Por otro lado, los casos de ciberdelincuencia aumentaron en un 45 % entre el 2021 y 2022, según datos de la Oficina de Estadísticas de la Policía Nacional. Es oportuno destacar que entre los delitos más frecuentes se encuentran las estafas electrónicas, la suplantación de identidad, y el Phishing, con una mayor concentración en las zonas de Santo Domingo Este y Santiago.
Esta información adquiere particular relevancia, ya que permite establecer patrones delictivos y con ello delimitar con mayor precisión el campo de acción. Si bien es cierto deben gestionarse soluciones integrales frente a la problemática, estos datos constituyen una base objetiva para establecer prioridades y actuar en consecuencias mediante la formulación y ejecución de políticas públicas focalizadas.
También resulta crucial diferenciar entre delitos tradicionales que se valen de la tecnología para su comisión -como la estafa, la difamación o el acoso- y aquellos que son inherentemente electrónicos, como el acceso ilícito a sistemas o el ransomware. Esta distinción permitiría comprender mayor precisión el bien jurídico protegido, definir de forma adecuada el tipo penal, y garantizar una correspondencia proporcional entre el daño causado y la sanción impuesta. La ausencia de una diferenciación clara genera ambigüedades jurídicas que debilitan la eficacia procesal, y la aplicación del derecho al entorno digital.

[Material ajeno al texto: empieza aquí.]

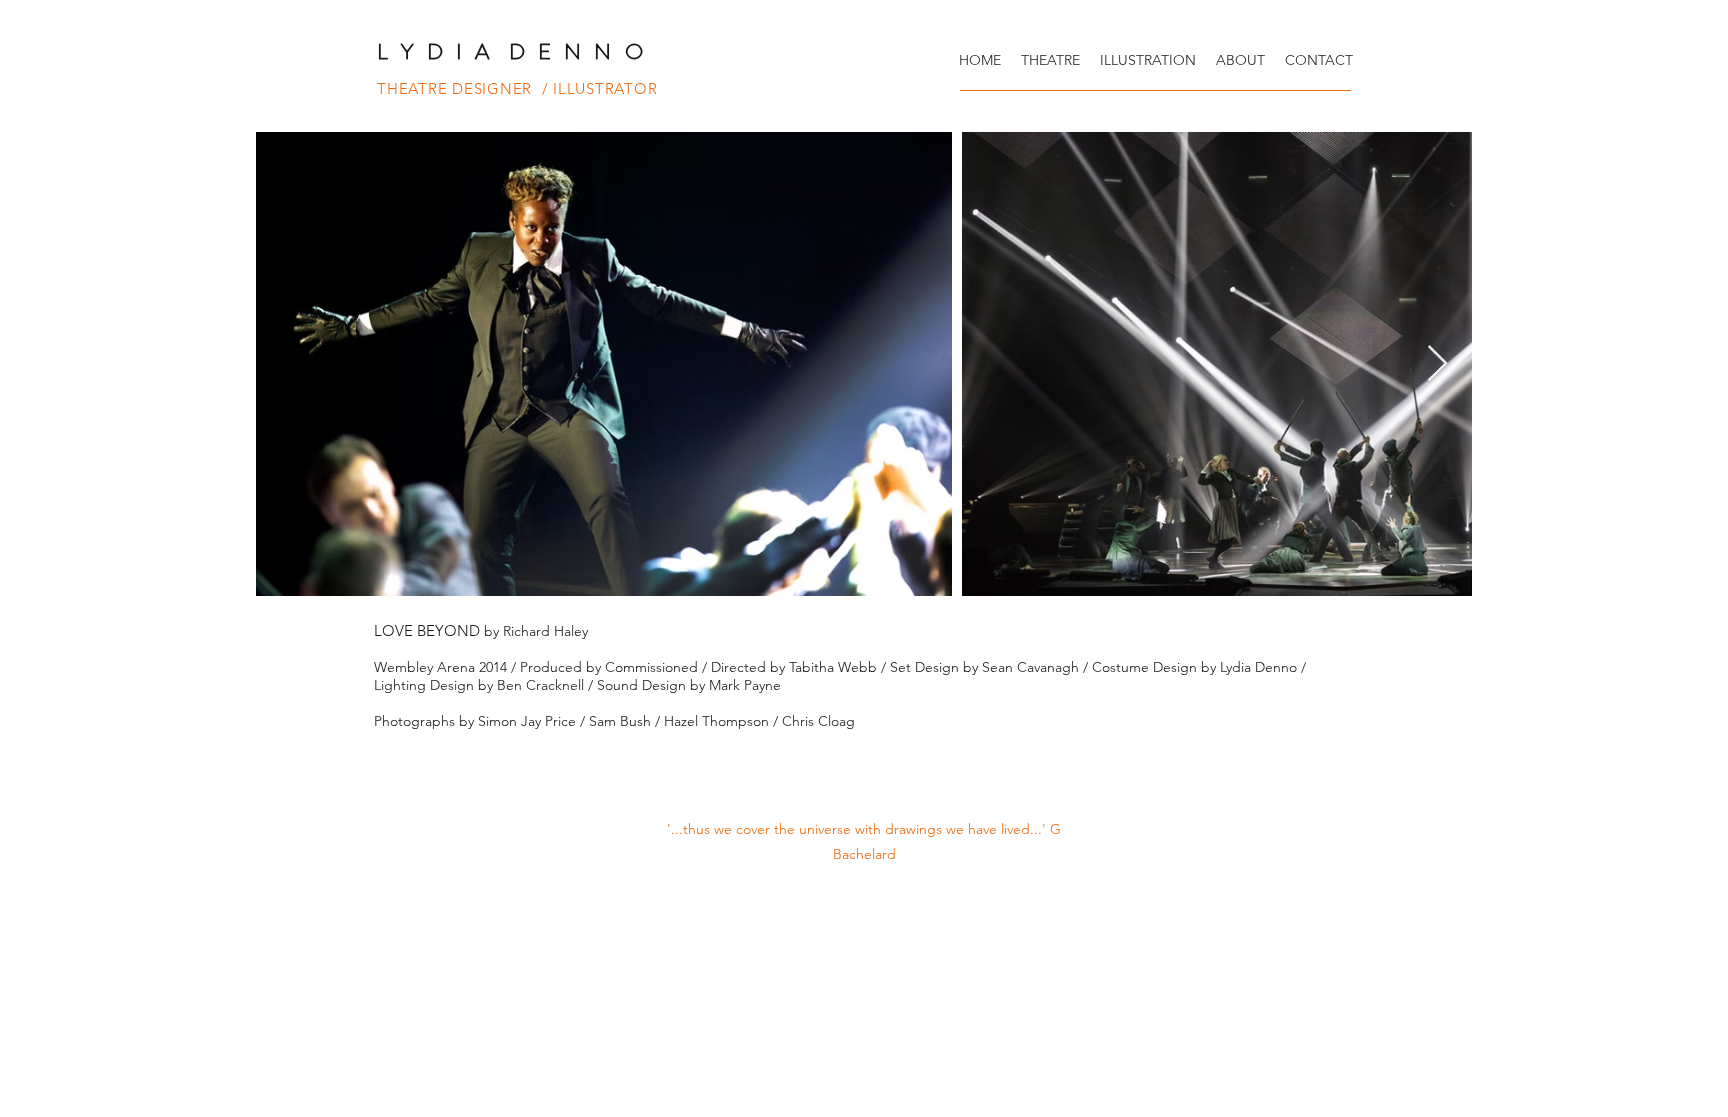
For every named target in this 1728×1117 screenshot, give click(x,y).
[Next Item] (1437, 364)
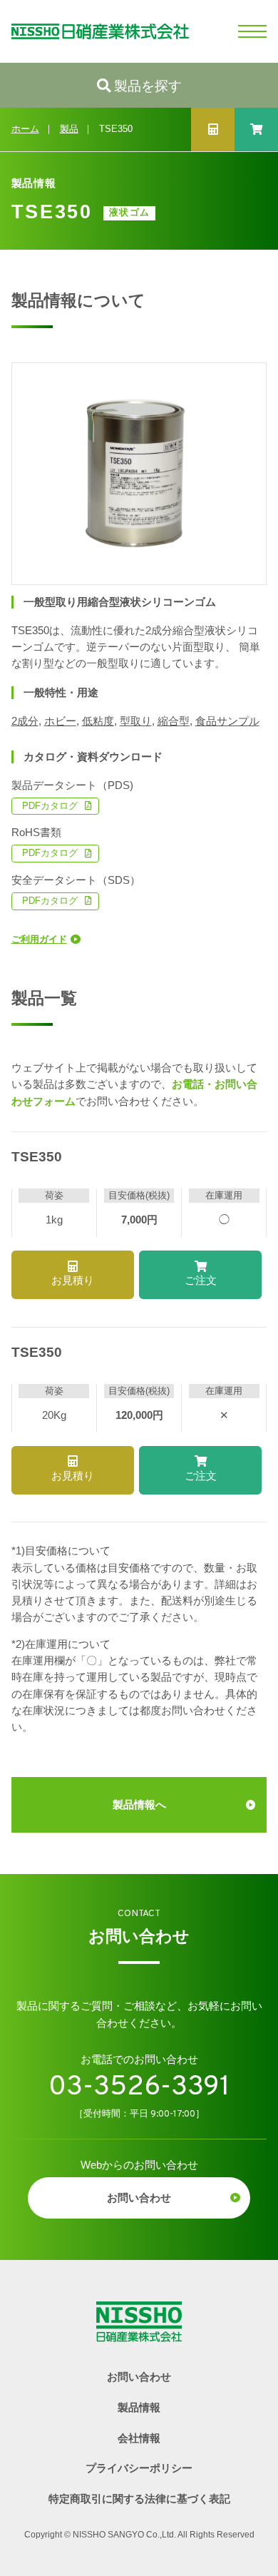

Llama a reflexión el creciente grado de inseguridad digital, donde no solo delincuentes habituales utilizan el internet para ejecutar actos ilícitos. Las redes sociales, en particular, se han convertido en espacios donde pareciera que el Estado tiene una presencia limitada. Difamaciones, injurias, acoso cibernético, así como violaciones al derecho a la intimidad, al honor y a la propia imagen, ocurren de forma constante, sin consecuencias visibles. Esta impunidad ha dado paso a una peligrosa normalización: la población ha comenzado a asumir, de manera errónea, que estas practicas son parte inherente del hecho de estar en las redes, normalizando la violencia digital
Los Estados están obligados a garantizar la integridad física y digital de las personas. El hecho de que la virtualidad presente retos adicionales no les exime en modo alguno de esa responsabilidad. Es imperiosa la necesidad de establecer procedimientos accesibles y simplificados para la reivindicación de estos derechos, así como reconocer el uso de la tecnología como circunstancia agravante de peso, en proporción al impacto del daño causado. Los Estados deben ejercer una tutela efectiva que, aunque no llegue a revertir de inmediato la degradación de la seguridad en el entorno digital, al menos sirva de mecanismo disuasorio frente a quienes cometen infracciones menores. Solo así se podrá concentrar las capacidades en perseguir y sancionar con contundencia a quienes hacen un uso criminal de las tecnologías. Es difícil, sí, pero no imposible.